_Exercise details_.
Please give the material again from its start through the line containing "Action: [x=615, y=481]", switching "dropdown" to "drop-down" and leaving all else unchanged.

_Task input_.

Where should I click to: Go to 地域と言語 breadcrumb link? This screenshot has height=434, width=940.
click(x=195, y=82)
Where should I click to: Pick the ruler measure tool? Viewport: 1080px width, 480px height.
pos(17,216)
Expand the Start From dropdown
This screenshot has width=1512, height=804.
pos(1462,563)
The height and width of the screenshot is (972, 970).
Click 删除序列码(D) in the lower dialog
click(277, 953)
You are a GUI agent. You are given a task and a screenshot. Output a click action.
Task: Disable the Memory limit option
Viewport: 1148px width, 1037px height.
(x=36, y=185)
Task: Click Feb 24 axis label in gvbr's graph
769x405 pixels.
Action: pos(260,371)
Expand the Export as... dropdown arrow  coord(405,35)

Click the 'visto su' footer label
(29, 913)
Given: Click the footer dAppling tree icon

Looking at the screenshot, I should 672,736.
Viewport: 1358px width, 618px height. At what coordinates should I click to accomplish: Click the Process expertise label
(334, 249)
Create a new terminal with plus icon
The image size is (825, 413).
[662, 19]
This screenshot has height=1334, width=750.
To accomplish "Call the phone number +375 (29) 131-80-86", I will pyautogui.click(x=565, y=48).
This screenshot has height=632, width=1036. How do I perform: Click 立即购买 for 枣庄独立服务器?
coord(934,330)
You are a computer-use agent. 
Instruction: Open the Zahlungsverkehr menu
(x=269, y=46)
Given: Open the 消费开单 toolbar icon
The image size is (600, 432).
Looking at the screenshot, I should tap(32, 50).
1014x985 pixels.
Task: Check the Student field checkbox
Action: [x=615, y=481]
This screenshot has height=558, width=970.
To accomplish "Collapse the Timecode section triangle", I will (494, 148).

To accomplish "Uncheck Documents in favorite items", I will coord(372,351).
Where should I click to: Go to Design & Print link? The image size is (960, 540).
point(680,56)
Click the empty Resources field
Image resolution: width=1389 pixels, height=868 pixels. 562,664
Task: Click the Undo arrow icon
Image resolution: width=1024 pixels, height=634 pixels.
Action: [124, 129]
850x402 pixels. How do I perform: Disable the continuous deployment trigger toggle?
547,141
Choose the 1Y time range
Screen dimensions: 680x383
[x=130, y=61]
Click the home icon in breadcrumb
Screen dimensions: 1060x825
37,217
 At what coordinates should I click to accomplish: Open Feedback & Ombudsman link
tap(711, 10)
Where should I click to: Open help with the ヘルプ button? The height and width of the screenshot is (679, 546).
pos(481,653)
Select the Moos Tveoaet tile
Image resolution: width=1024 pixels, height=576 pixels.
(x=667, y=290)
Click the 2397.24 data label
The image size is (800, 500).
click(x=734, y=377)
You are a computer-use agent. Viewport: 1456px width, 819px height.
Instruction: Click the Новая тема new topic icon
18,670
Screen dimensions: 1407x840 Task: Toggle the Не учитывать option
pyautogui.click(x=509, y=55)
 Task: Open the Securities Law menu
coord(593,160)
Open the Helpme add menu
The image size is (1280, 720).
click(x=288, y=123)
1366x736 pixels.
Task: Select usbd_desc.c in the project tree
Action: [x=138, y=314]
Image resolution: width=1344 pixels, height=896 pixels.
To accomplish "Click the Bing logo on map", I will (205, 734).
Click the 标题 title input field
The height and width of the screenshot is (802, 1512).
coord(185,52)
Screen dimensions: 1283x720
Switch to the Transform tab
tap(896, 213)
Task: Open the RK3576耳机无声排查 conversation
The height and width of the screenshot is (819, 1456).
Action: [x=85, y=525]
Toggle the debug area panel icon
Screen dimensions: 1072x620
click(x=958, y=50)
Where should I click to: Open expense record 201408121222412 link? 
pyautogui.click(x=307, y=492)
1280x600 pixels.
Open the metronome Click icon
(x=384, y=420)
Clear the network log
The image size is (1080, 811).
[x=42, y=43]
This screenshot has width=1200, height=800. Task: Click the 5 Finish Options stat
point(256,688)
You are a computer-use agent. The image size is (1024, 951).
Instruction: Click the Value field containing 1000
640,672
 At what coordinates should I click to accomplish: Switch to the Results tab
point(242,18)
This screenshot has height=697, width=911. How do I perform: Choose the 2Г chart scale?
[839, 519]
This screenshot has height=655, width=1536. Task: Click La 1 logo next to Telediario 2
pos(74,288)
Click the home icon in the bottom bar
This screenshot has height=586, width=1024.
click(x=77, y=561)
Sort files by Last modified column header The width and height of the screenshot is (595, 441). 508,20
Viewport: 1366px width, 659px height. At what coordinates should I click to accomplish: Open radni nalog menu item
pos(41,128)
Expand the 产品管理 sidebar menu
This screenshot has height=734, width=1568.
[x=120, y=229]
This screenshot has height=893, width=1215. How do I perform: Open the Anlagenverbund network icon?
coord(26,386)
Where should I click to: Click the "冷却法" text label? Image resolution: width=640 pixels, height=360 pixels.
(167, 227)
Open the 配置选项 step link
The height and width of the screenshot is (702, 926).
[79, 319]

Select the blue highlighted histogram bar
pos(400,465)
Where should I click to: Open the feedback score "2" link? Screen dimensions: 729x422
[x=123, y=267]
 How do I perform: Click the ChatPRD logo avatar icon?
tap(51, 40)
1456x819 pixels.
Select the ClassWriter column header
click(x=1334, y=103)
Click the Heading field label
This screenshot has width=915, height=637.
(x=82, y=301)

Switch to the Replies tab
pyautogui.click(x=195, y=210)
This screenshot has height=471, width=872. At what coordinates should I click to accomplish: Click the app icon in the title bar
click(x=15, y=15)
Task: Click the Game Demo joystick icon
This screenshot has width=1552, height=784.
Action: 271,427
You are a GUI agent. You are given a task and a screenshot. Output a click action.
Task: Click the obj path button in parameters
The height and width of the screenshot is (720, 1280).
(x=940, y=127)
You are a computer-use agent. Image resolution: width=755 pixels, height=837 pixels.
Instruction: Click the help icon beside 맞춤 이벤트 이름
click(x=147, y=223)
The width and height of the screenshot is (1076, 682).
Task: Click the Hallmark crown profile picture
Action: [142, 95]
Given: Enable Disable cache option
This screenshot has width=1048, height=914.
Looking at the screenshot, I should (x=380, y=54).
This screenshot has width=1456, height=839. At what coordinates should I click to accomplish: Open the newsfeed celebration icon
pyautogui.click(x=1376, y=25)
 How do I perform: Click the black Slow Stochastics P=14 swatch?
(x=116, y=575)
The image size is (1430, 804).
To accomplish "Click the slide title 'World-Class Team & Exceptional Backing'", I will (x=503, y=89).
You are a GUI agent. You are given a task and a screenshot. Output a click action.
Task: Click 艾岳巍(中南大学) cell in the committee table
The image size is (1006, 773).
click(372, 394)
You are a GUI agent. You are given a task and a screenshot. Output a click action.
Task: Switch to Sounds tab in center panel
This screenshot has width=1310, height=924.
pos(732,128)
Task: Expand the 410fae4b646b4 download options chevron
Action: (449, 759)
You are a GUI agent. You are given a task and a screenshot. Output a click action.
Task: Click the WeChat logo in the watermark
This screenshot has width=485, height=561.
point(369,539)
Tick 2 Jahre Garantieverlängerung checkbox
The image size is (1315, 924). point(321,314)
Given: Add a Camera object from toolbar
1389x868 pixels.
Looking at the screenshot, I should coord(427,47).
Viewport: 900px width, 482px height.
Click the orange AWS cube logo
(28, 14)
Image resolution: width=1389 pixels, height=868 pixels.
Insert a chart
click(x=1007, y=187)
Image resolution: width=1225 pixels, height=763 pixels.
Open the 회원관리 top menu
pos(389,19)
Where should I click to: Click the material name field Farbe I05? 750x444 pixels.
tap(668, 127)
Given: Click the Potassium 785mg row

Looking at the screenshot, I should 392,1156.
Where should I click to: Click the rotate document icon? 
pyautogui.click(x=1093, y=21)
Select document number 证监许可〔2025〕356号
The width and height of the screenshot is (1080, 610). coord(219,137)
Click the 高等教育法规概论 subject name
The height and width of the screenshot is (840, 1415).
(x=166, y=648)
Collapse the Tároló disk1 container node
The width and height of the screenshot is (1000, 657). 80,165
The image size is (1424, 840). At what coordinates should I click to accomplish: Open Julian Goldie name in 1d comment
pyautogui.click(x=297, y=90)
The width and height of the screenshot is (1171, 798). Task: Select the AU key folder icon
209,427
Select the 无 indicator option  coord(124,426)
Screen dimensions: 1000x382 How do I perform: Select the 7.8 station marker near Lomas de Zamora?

_Result below_.
Where should I click to: Go to 地域と言語 breadcrumb link? This screenshot has height=434, width=940.
click(x=195, y=82)
Where should I click to: Pick the ruler measure tool? Viewport: 1080px width, 480px height.
pos(17,216)
Expand the Start From drop-down
This screenshot has width=1512, height=804.
pos(1462,563)
The height and width of the screenshot is (972, 970).
Click 删除序列码(D) in the lower dialog
click(277, 953)
You are a GUI agent. You are given a task and a screenshot. Output a click action.
Task: Disable the Memory limit option
Viewport: 1148px width, 1037px height.
(x=36, y=185)
Task: Click Feb 24 axis label in gvbr's graph
769x405 pixels.
Action: pos(260,371)
Expand the Export as... drop-down arrow  coord(405,35)

Click the 'visto su' footer label
(29, 913)
Given: Click the footer dAppling tree icon

Looking at the screenshot, I should 672,736.
Viewport: 1358px width, 618px height. At what coordinates should I click to accomplish: Click the Process expertise label
(334, 249)
Create a new terminal with plus icon
The image size is (825, 413).
[662, 19]
This screenshot has height=1334, width=750.
To accomplish "Call the phone number +375 (29) 131-80-86", I will pyautogui.click(x=565, y=48).
This screenshot has height=632, width=1036. How do I perform: Click 立即购买 for 枣庄独立服务器?
coord(934,330)
You are a computer-use agent. 
Instruction: Open the Zahlungsverkehr menu
(x=269, y=46)
Given: Open the 消费开单 toolbar icon
The image size is (600, 432).
Looking at the screenshot, I should tap(32, 50).
1014x985 pixels.
Task: Check the Student field checkbox
Action: [x=615, y=481]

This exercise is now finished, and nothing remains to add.